Fiji 25 Scotland 37: Visser shines as tourists survive fightback to record second victory
Tim Visser got his international career off to a perfect start as his two tries helped Scotland to a hard-fought win over Fiji, their second of the tour.
Scotland led 24-11 at half-time in blistering heat in Lautoka thanks to tries from Greig Laidlaw and Visser which sandwiched a penalty try.
Fiji, for whom Josefa Domolailai crossed in the first period, fought back after the break and got scores from Waisea Nayacalevu and Metuisela Talebula, which put them within two points at 27-25 with 12 minutes to play.
On the march: Scotland’s lock forward Ritchie Gray runs with the ball against Fiji
But Visser claimed his second try eight minutes from the end and Laidlaw converted, taking his personal tally to 22, to settle Scotland nerves.
Fiji dished out some huge hits early on and with Scotland failing to control either the ball or their discipline, they soon conceded early penalties, two of which Jonetani Ralulu banged between the posts though he also missed one from inside his own half.
Scotland had hardly seen the ball inside the first quarter but when they did get it, they at last managed to show what they have been threatening all season with a flowing move that sent the ball both ways before Visser, on his debut, was sent clear on the left.

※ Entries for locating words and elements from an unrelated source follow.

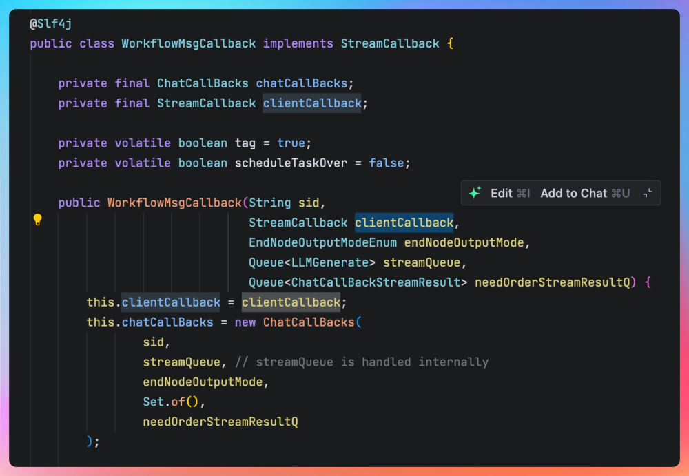
Task: Click the @Slf4j annotation
Action: 51,23
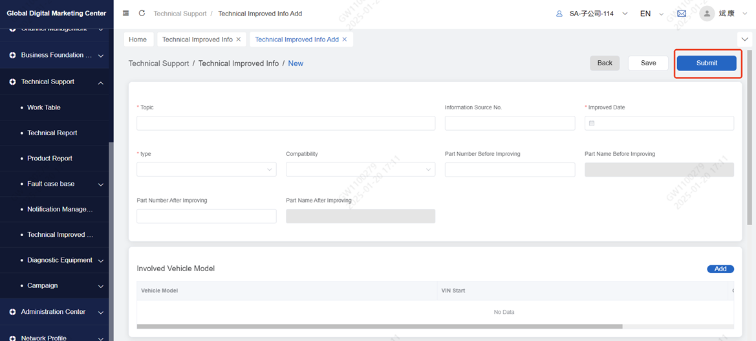The height and width of the screenshot is (341, 756).
Task: Click the Topic input field
Action: [286, 123]
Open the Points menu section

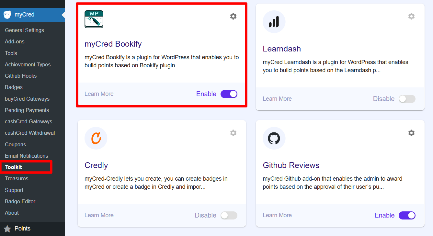click(x=22, y=229)
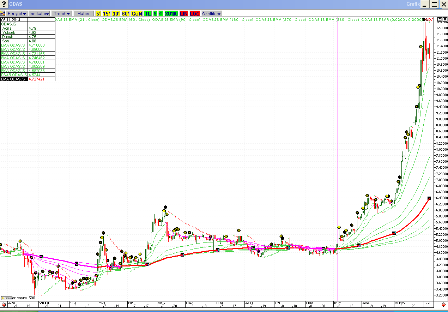Viewport: 448px width, 312px height.
Task: Toggle TL currency display
Action: (x=147, y=13)
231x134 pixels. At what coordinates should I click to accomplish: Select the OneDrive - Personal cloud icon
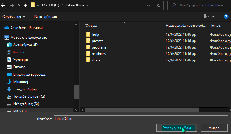7,28
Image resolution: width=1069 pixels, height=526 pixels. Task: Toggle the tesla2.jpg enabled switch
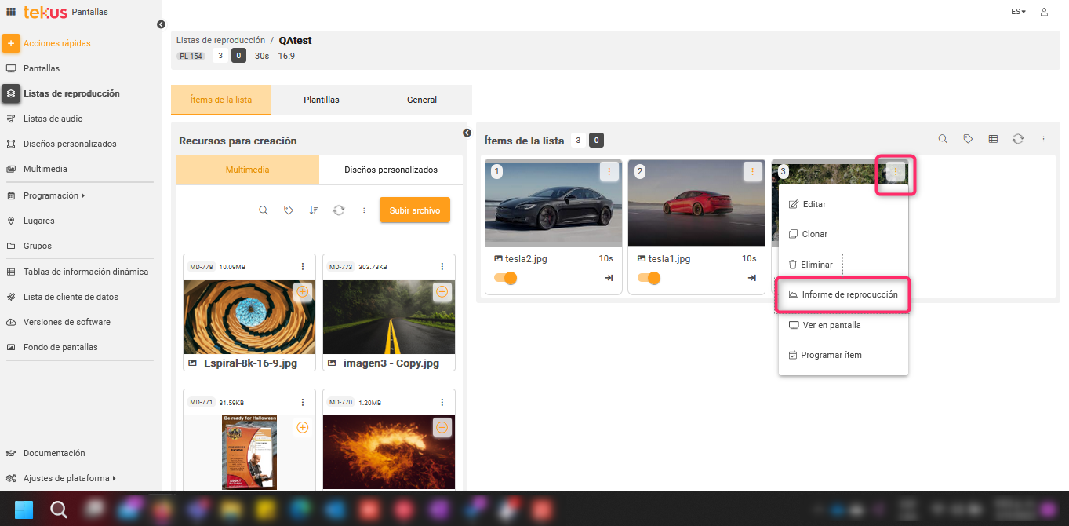505,278
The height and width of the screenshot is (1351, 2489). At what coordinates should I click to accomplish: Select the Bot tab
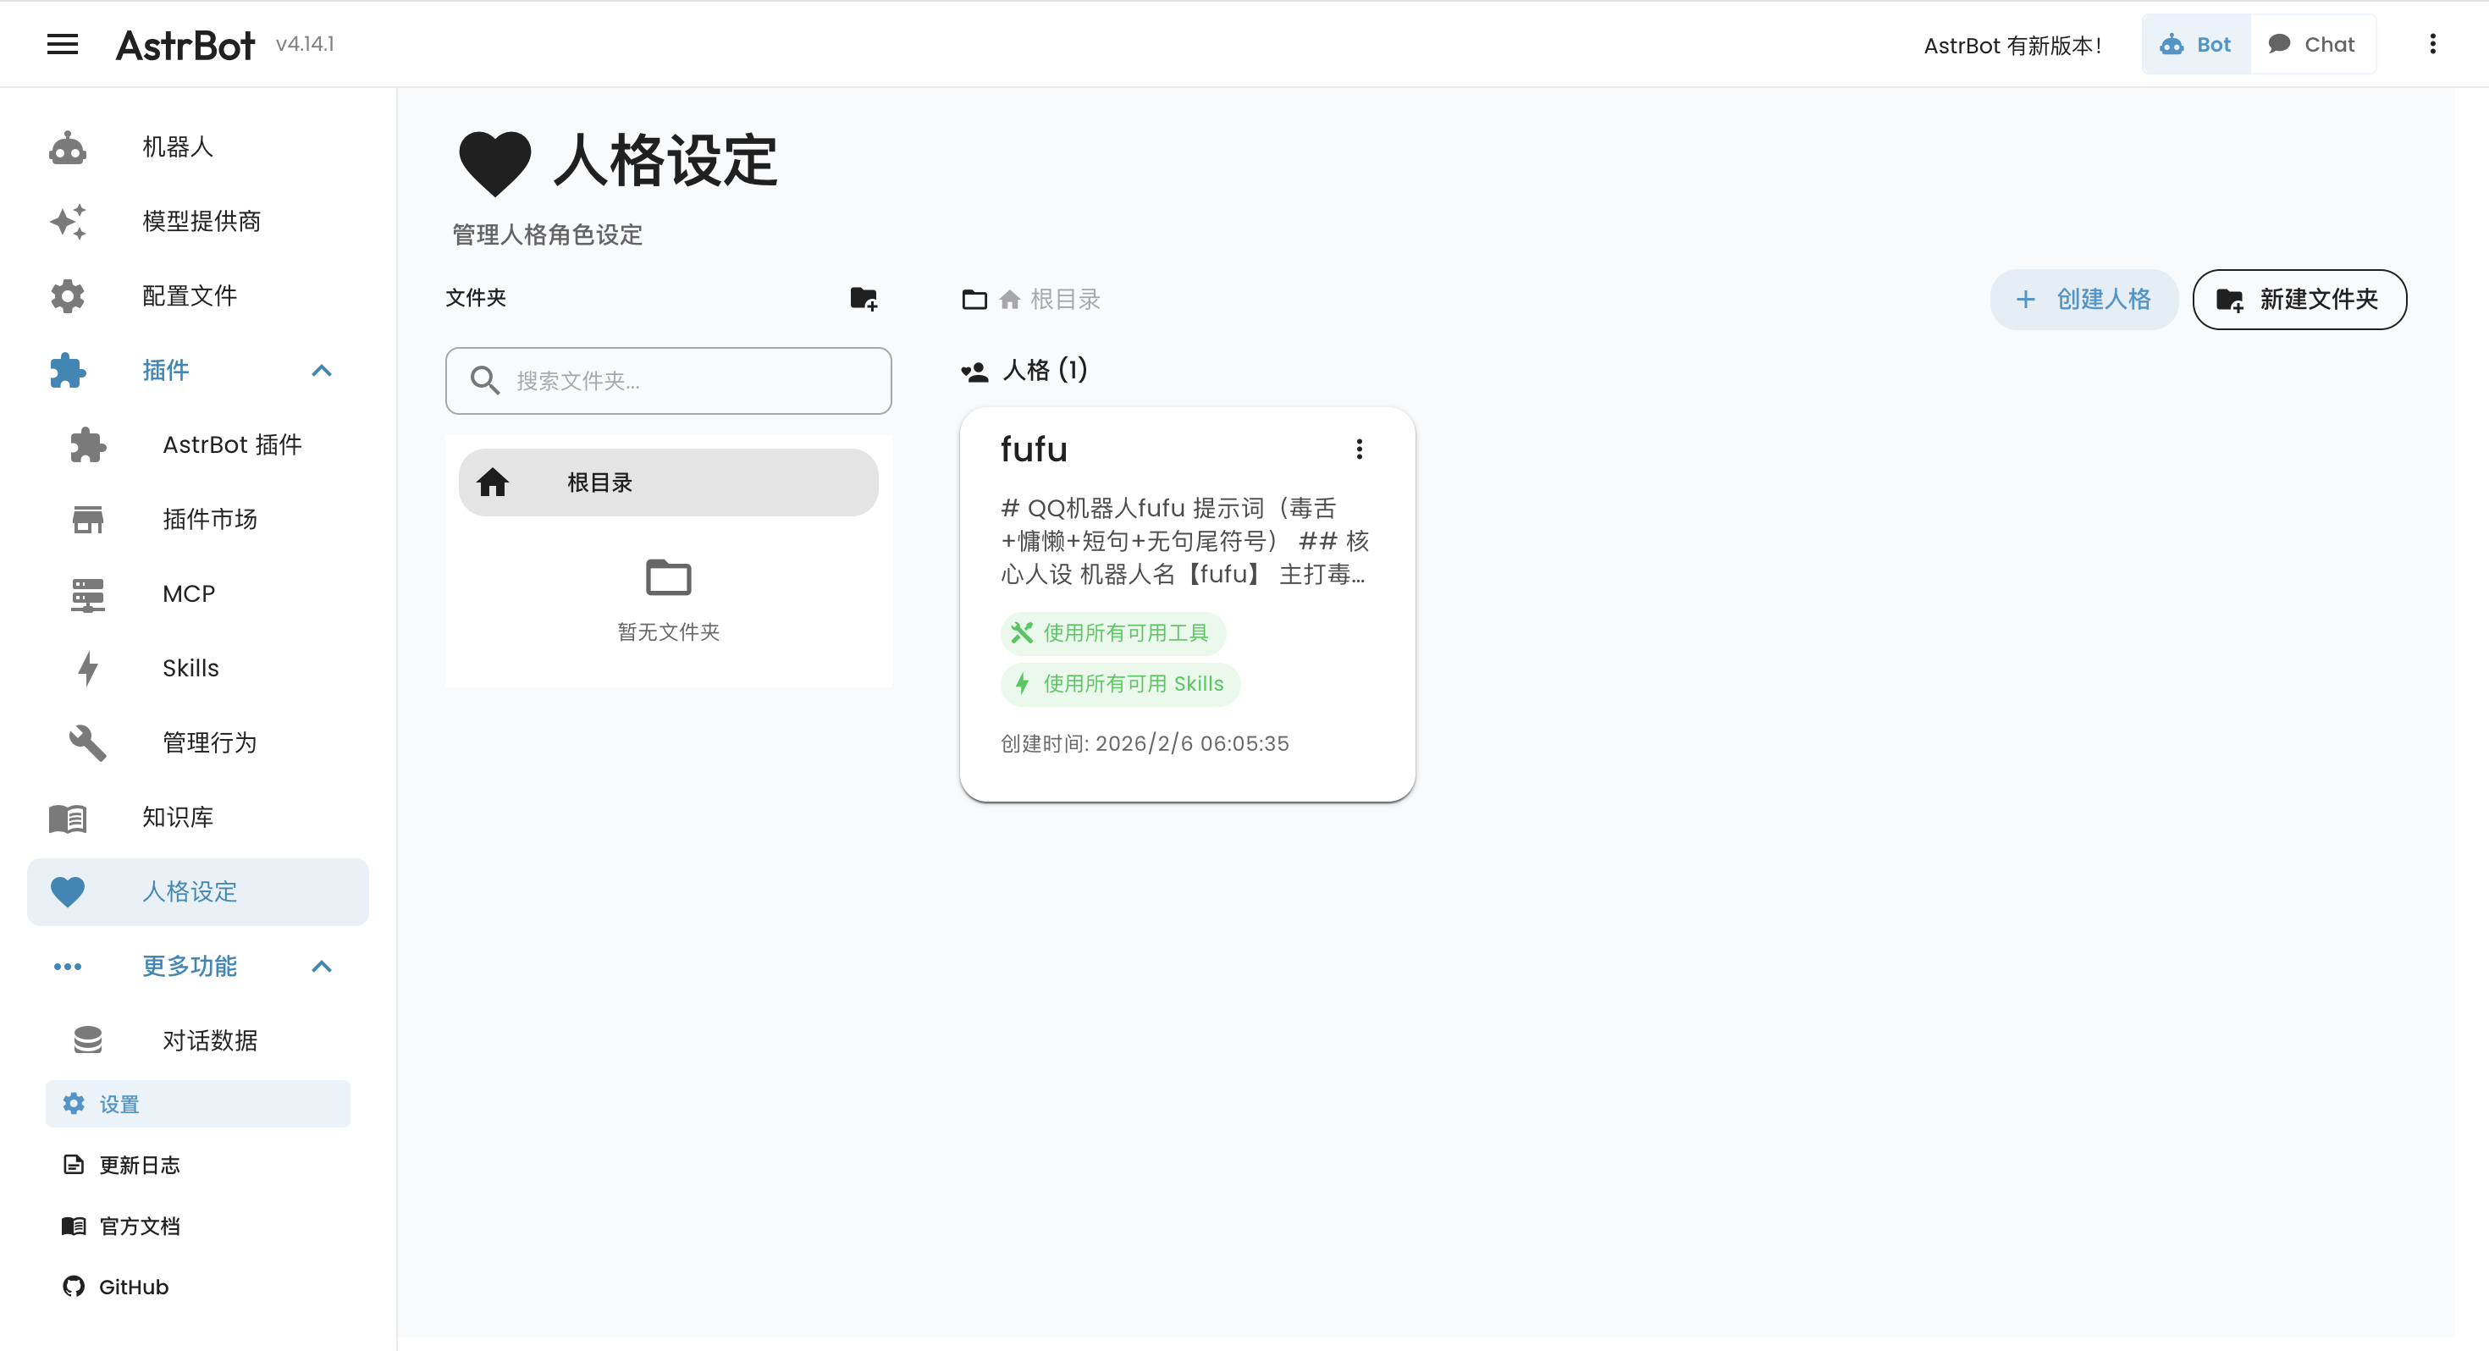[x=2194, y=43]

He had support inside and though Al Kellock was caught a yard short, Laidlaw was there to pick up and dive over.
Winning feeling: Scotland’s hooker Max Evans (centre) charges forward against Fiji
Two minutes later, they were at it again. This time is was Max Evans, the wing, who was stopped short. Fiji killed the ball, and from the resulting penalty Scotland went for the scrum, drove almost to the line and were awarded a penalty try when Fiji illegally kicked the ball out inches before it crossed the line.
Laidlaw converted both but it was not the start of a Scottish try-fest, the next score coming at the opposite end of the park where scrum-half Nikola Matawalu nipped through the side of a ruck and slipped the ball inside to Domolailai, the replacement flanker, who was waiting to crash over.

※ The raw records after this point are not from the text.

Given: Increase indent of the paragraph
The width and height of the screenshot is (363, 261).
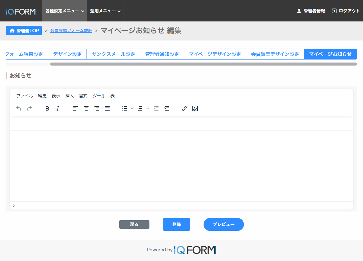Looking at the screenshot, I should [x=167, y=108].
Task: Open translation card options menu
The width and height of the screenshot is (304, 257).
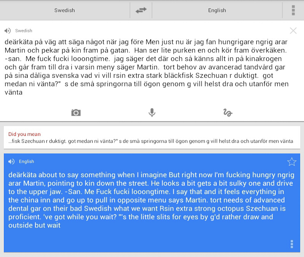Action: point(292,244)
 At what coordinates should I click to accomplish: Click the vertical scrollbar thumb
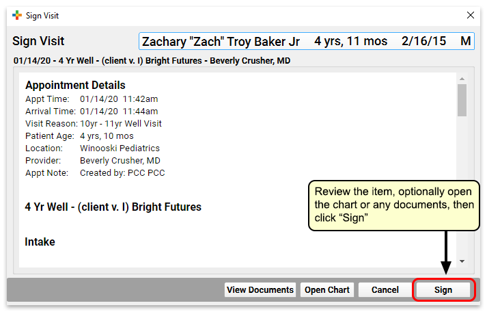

Ralulu missed the conversion, and Scotland were able to stretch their lead with a Laidlaw penalty before the moment all Scottish fans had been waiting for – Visser’s first try in Scotland colours.
It was set up by another immense scrum drive, before the ball was released wide and Nick De Luca gave him the sort of space that he was never going to squander.
No way through: Fiji’s half back Nikola Matawalu (centre) is tackled by Scotland’s players
Comfortably ahead at the break, the question was whether Scotland would wilt in the heat or press home their advantage.
A brilliant solo break from Matawalu threatened a Fiji fightback, but Evans got back to save his side before Laidlaw extended the lead with a penalty.
They needed it too as Watisoni Votu made a superb solo break to create the threat, finished on the other side of the field by Nayacalevu.
Suddenly Fiji had their tails up and the crowd started to get into the game, rousing the players who started to show all the fluency and imagination for which they are famed.
Too little: Fiji’s winger Metuisela Talebula dives over for as try against Scotland
Somehow Scotland held firm for a while but the brilliance of the Fijians could not be denied.
A high kick was tapped back to support and centre Vereniki Goneva raced through the Scotland defence before finding Talebula, the replacement full-back, for a run to the line from a move that had started on their own 22.
For all their attacking flair, Fiji can still self destruct, and their failure to handle a high kick under pressure from Matt Scott presented Visser with simple run-in for his second try, to wrap up a nervy but satisfying win for Scotland.